Nowy rok podatkowy przynosi istotne zmiany dla mieszkańców Wielkiej Brytanii. Podwyżki podatków, rosnące koszty życia i stagnacja świadczeń socjalnych sprawiają, że przeciętne gospodarstwo domowe może odczuć znaczne obciążenia finansowe. Choć rząd obiecuje wsparcie poprzez podniesienie płacy minimalnej, wiele rodzin stanie przed trudnymi decyzjami budżetowymi.
Jak podaje The Independent, nowy rok podatkowy oznacza kontynuację zamrożenia progów podatkowych, co w praktyce oznacza, że większa część dochodu mieszkańców będzie podlegać wyższym stawkom podatkowym. Dodatkowo, rząd zdecydował się na zwiększenie składek na National Insurance dla pracodawców, co może wpłynąć na poziom wynagrodzeń i liczbę ofert pracy. To szczególnie dotknie osoby zatrudnione na niskopłatnych stanowiskach oraz sektor małych i średnich przedsiębiorstw.

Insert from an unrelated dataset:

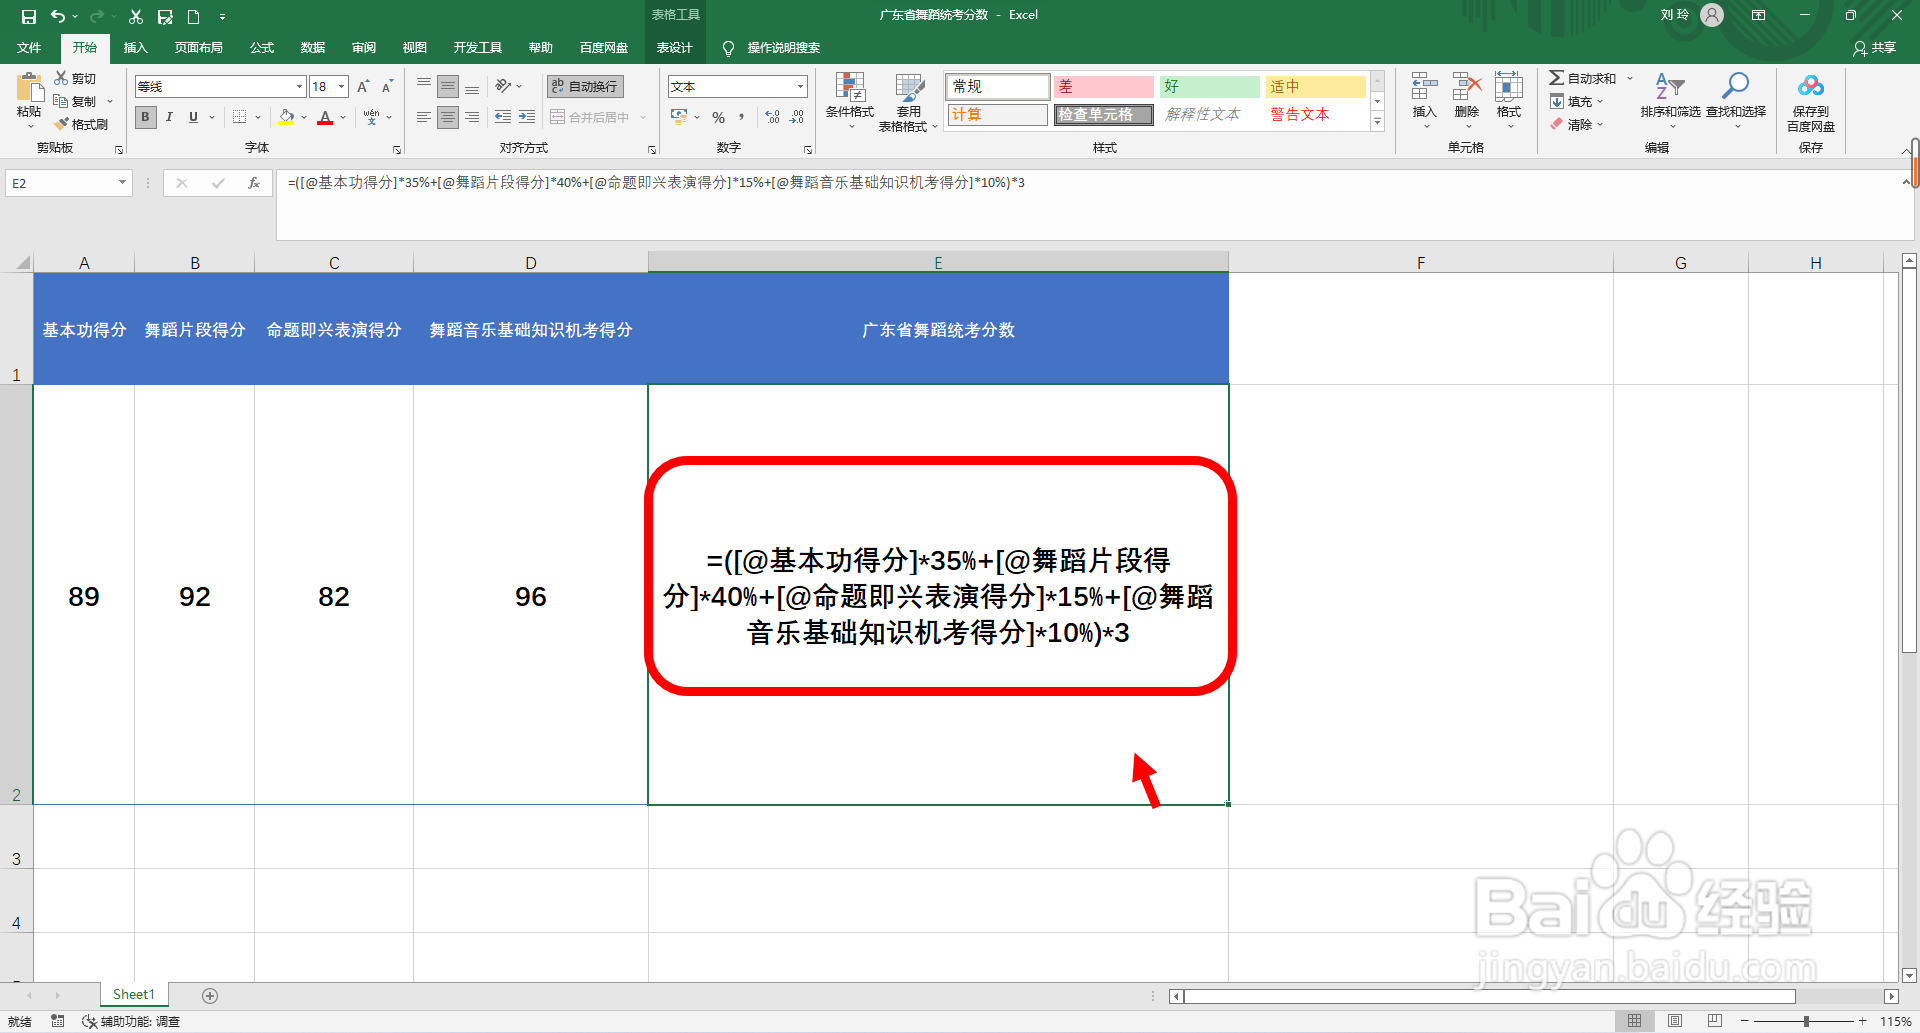Switch to the 表设计 ribbon tab
This screenshot has height=1033, width=1920.
pyautogui.click(x=676, y=47)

Ceny energii, czynszów i usług komunalnych wzrosły na przestrzeni ostatnich miesięcy, co jeszcze bardziej obciąża domowe budżety. Wzrosty te są szczególnie dotkliwe dla osób o niższych dochodach, które większą część swoich przychodów przeznaczają na podstawowe potrzeby, takie jak mieszkanie czy ogrzewanie. W efekcie wiele rodzin zmaga się z dylematem: zapłacić rachunki czy odłożyć na inne wydatki.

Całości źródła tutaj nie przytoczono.